Cooking together on open fire was not new to anyone, but food brings people together and brightens the mood. We compared cooking of fish, meat and vegetables on the fire wrapped in tinfoil and wet newspaper – a concept of cooking in paper brought up quite a few condescending smiles, followed by a surprise because it turned out to be a real working method to make delicious roast. 

Walking to the woods and experiencing nature was a big part of the program. We went to the woods during the day and in the evening, we showed the bright and sunny hiking root with games over fire and coffees after, and we went for a completely silent nighttime walk to the woods with lanterns. Whatever the circumstances, nature did impress the group and was voted one of the best things about the camp after all.

A great addition to the program was arts workshops run by a Russian artist and historic reconstruction enthusiast, who engaged participants in sketching and printing on textile, enriched with historic commentary.

Peer learning activities were probably the favorite – participants organized recycling milk cartons workshop, and henna painting sessions, and cultural learning of course. Farewell party was on their to-do list as well, and they did it perfectly. Indeed, the activities run by participants themselves are the ones they cherish the most, and allows to claim ownership of the camp experiences.




Three. Evaluate it.

Our first experience was inspiring and we learned from it. I was nervous and exhausted, hoping for the experience to be perfect for everyone, so was the team of group leaders from partner organizations. This first camp was our pilot, a test run of a series of culture-meets-youth activities we want to keep on doing. And even though the overall evaluation by participants was very good, we identified ways of how to do a better job next time.

Firstly, finding the sweet spot where learning theme is still interesting and not too difficult and preparing participants for the activity can be a challenge, but we should do it better. Some traditional crafts are hard and take a long time, and it is okay. This mindset and preparation is both good for those who run workshops and participate in them. That is the point where heritage experts and non-formal education experts should work together to meet in the middle.

Secondly, focusing on narrow theme or going as wide as possible? That was a question we were asking ourselves before we started, so we decided to go wide.
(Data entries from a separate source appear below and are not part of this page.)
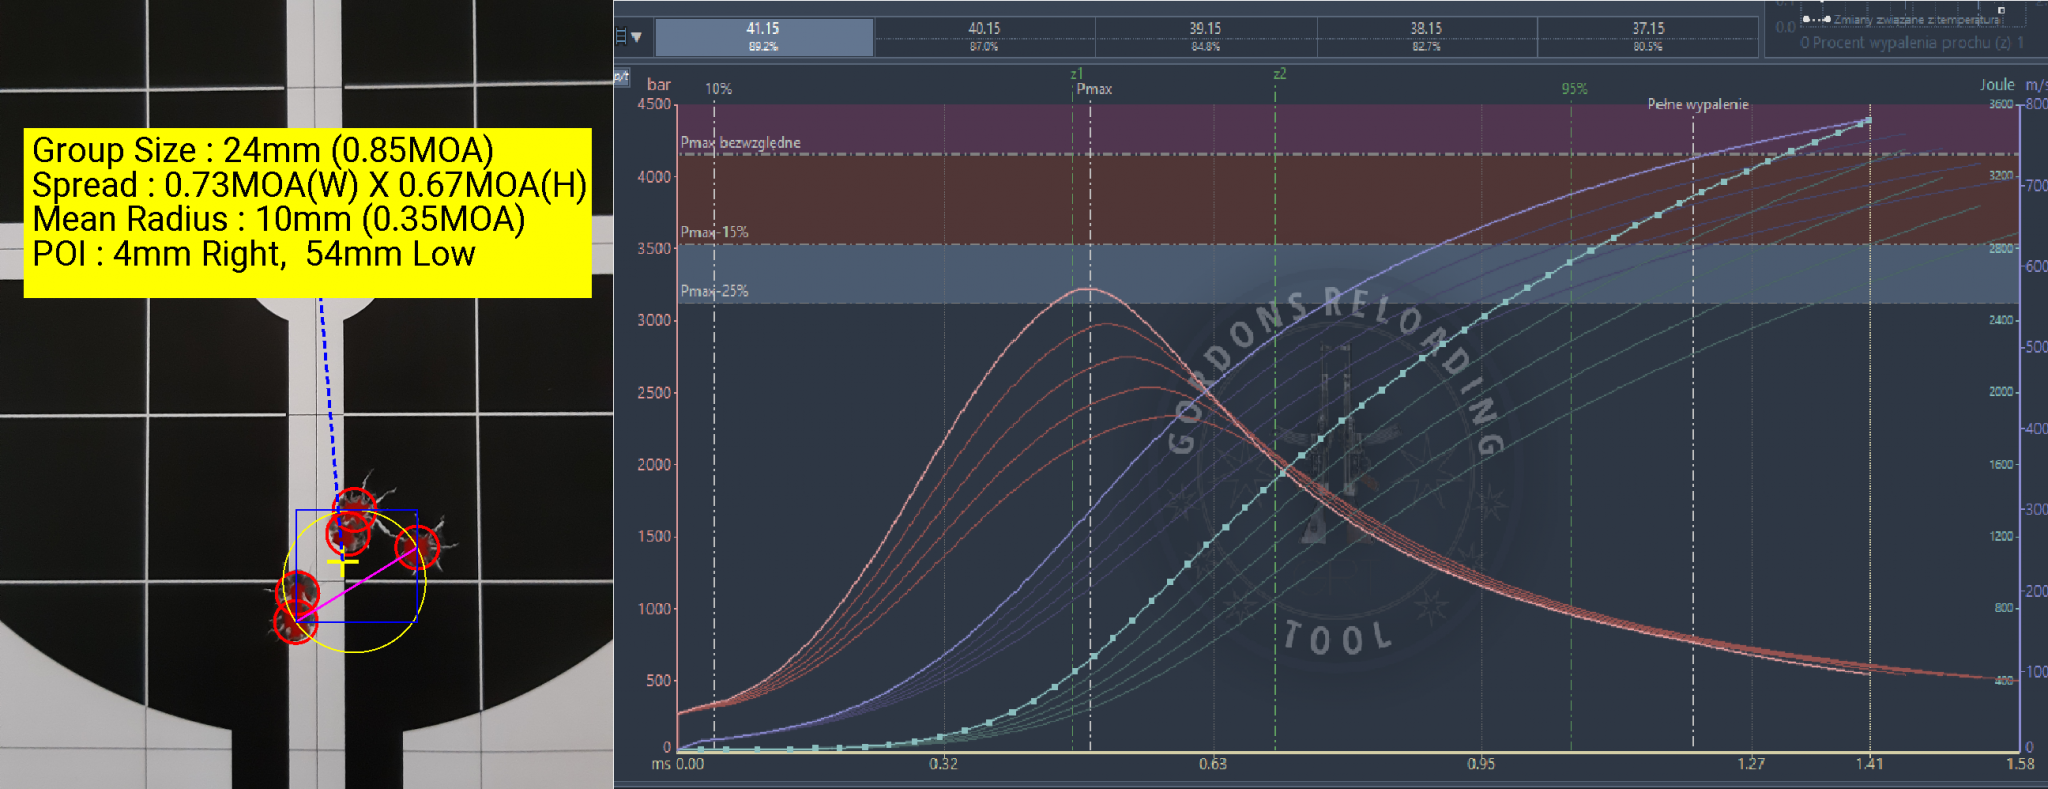Switch to the 40.15 charge tab

[x=984, y=36]
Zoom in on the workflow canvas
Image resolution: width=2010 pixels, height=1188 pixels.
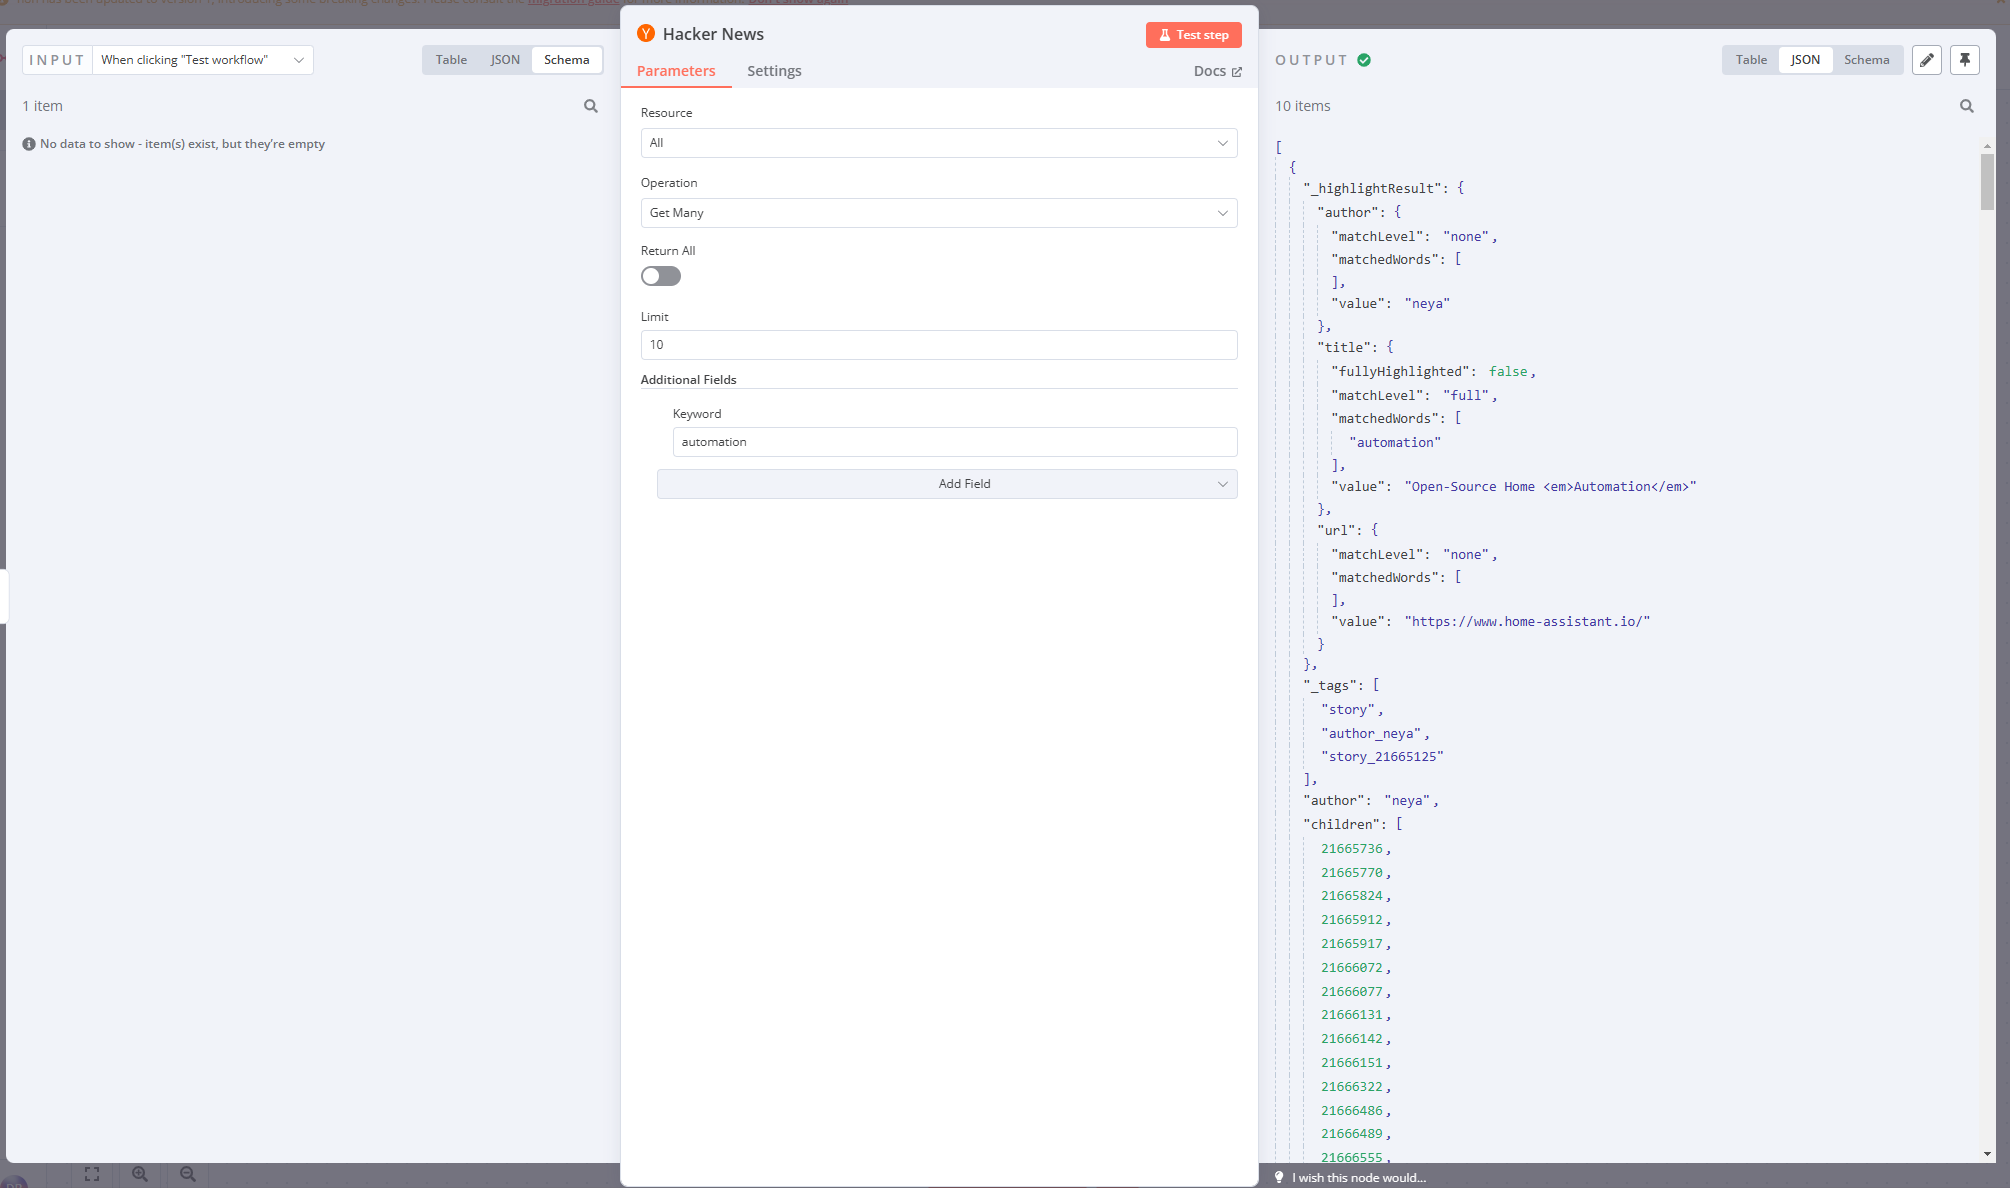point(139,1174)
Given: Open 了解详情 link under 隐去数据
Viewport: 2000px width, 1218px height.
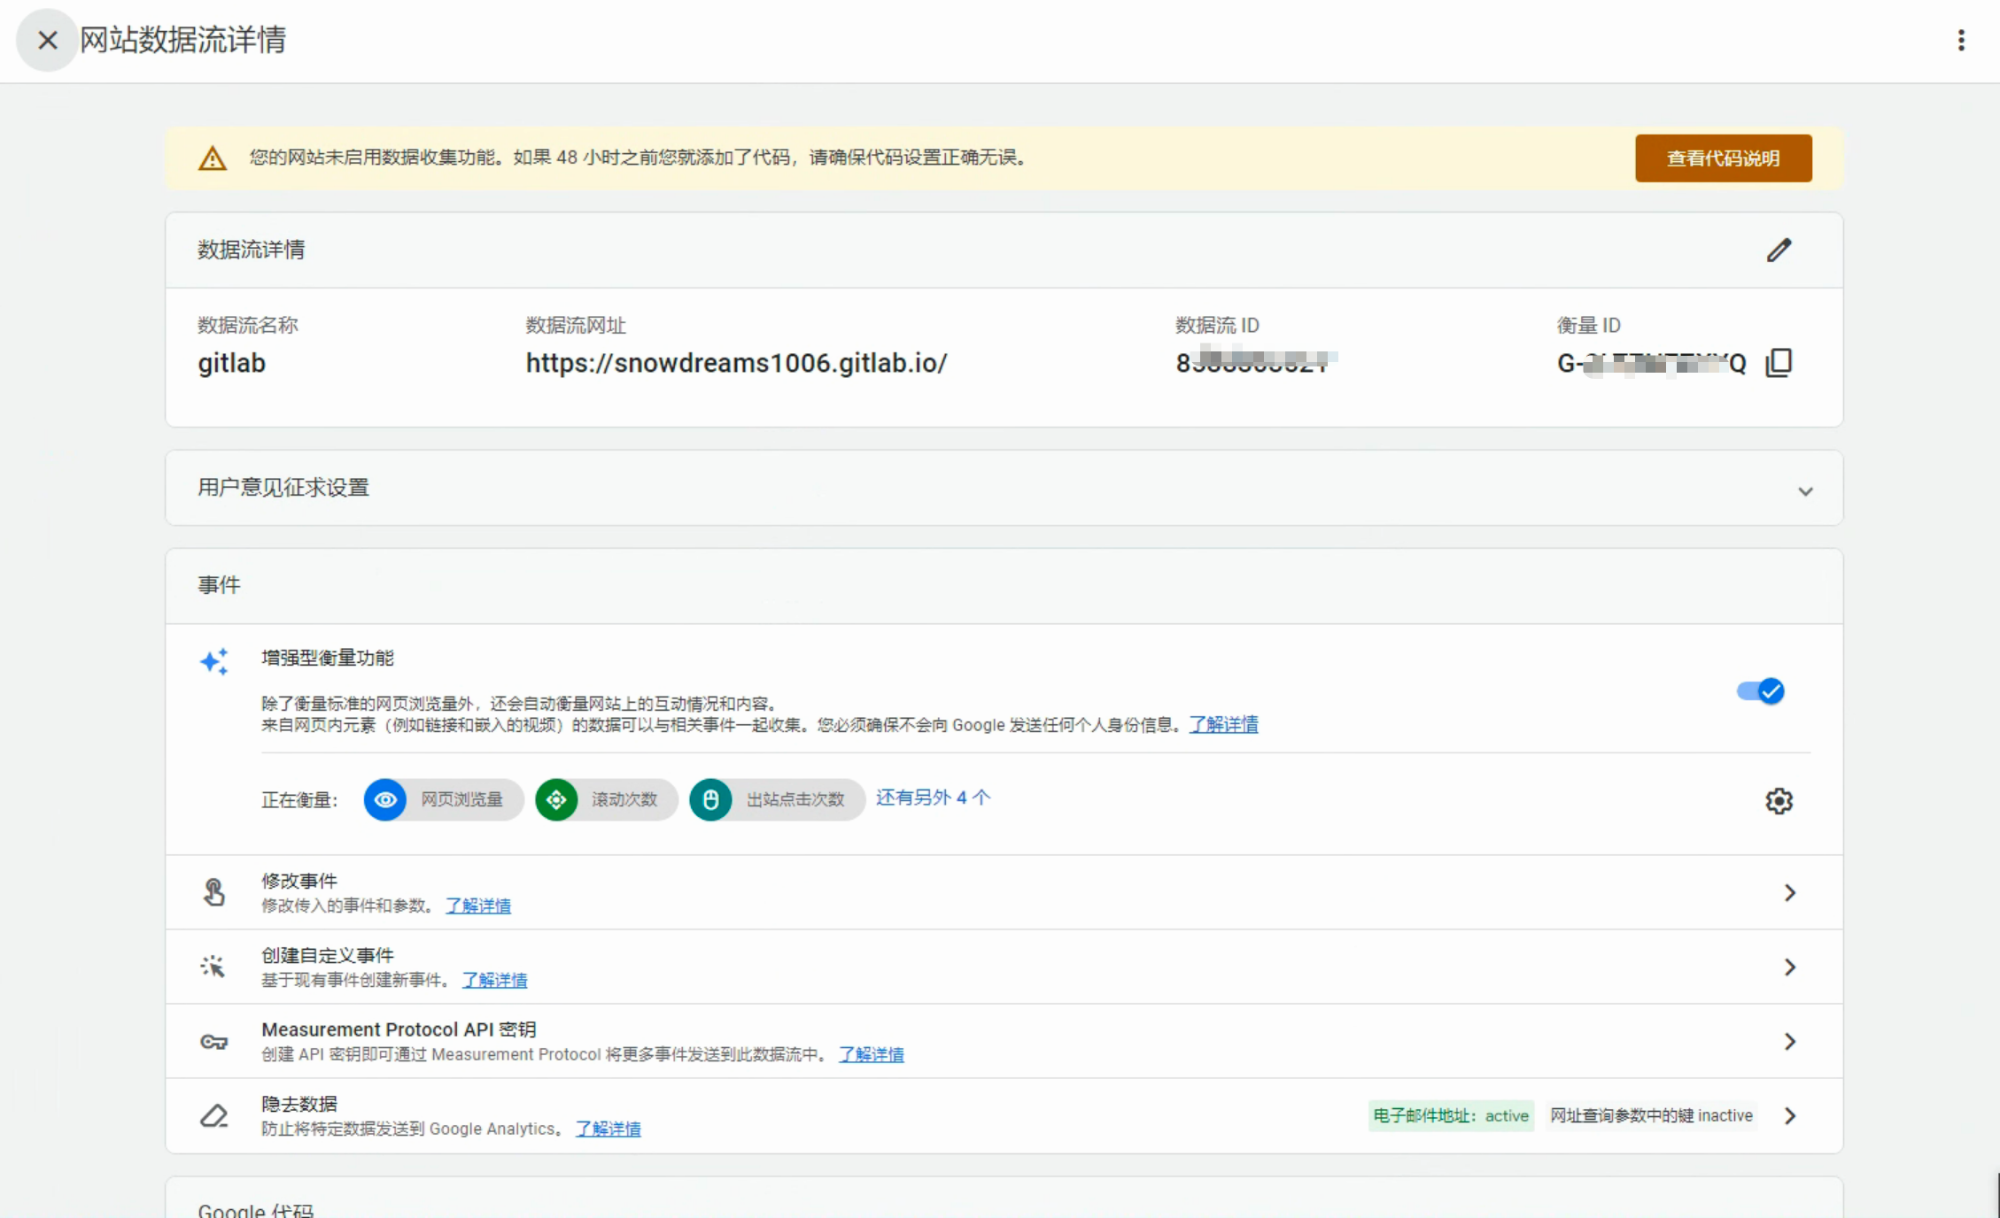Looking at the screenshot, I should click(608, 1128).
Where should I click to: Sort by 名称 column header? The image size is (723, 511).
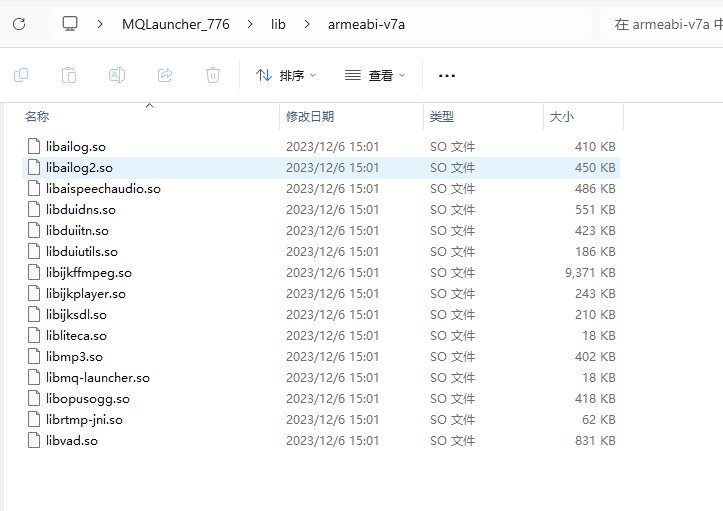[x=38, y=117]
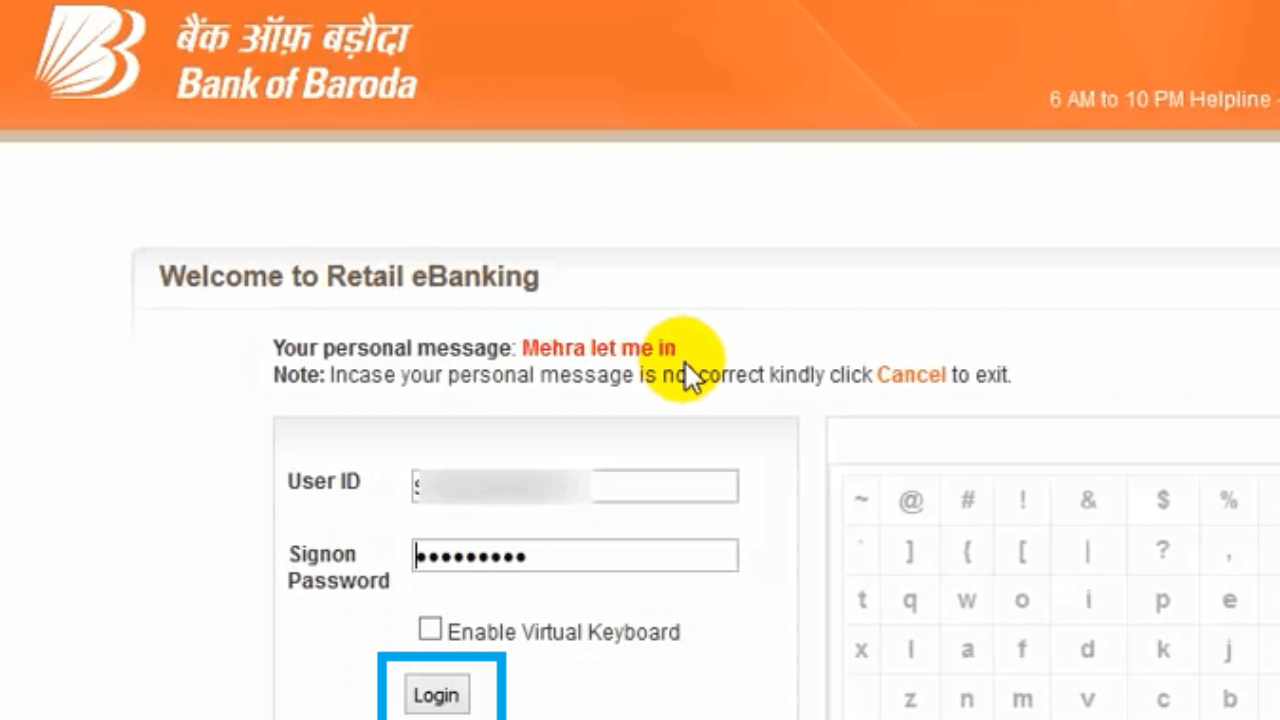
Task: Tap the q key on virtual keyboard
Action: [x=910, y=601]
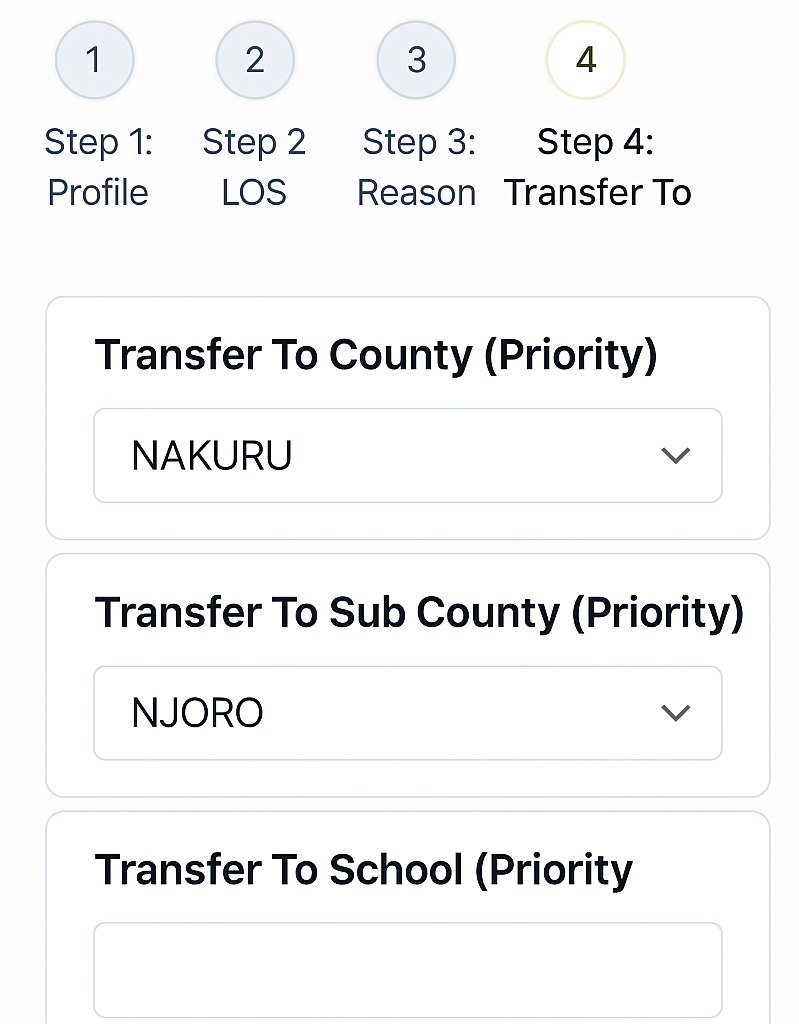Open the Step 1: Profile tab

tap(98, 167)
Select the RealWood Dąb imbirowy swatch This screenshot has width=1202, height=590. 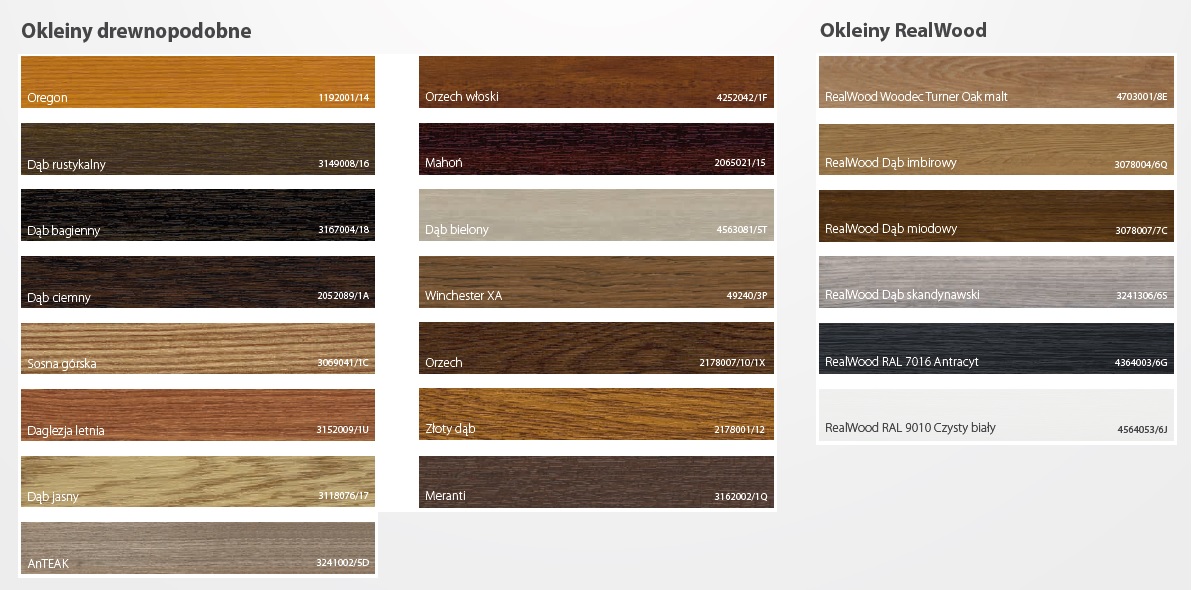click(996, 149)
Next time we will try to go deep and work on value chain discovery, and we will see how that goes.

And last but not least, motivation of young people – how to make them interested in learning about the local heritage. Two follow-up projects came out of this experience, and one of them starts already this autumn.

TRADE Knowledge was supported by Erasmus+ Programme to help us meet partners from other European countries – both youth workers and cultural heritage experts and learn from their experience of running heritage-based non-formal learning activities to make next TRADE camps better.


Ekaterina Sysoeva

International coordinator

Hyvärilä Youth Centre

Photos by Margarida Martins

1.  Weaving workshop had its ups and downs, testing patience and resulting in some tangled threads. Under kind supervision of Oksana Uchen the mess of the colorful thread turned into beautiful woven bracelets. 

2.  Ikola Museum welcomed us to the paint-making kitchen. Meri-Anna Rossander and her professional team of museum experts guided us through the making process and history of local architecture. 

3.  Arild Endal from Midt-Troms museum shared tips of making the perfect roast in wet newspaper and engaged camp participants into fire- and food-making process, putting smiles on our faces and filling our tummies with delicious veggies, fish and meat.

4. We spent one sunny day in Ikola museum of wooden architecture where everyone could pick an activity they liked best: making of paint, building a roof, making wallets out of milk boxes, sketching or just playing outside.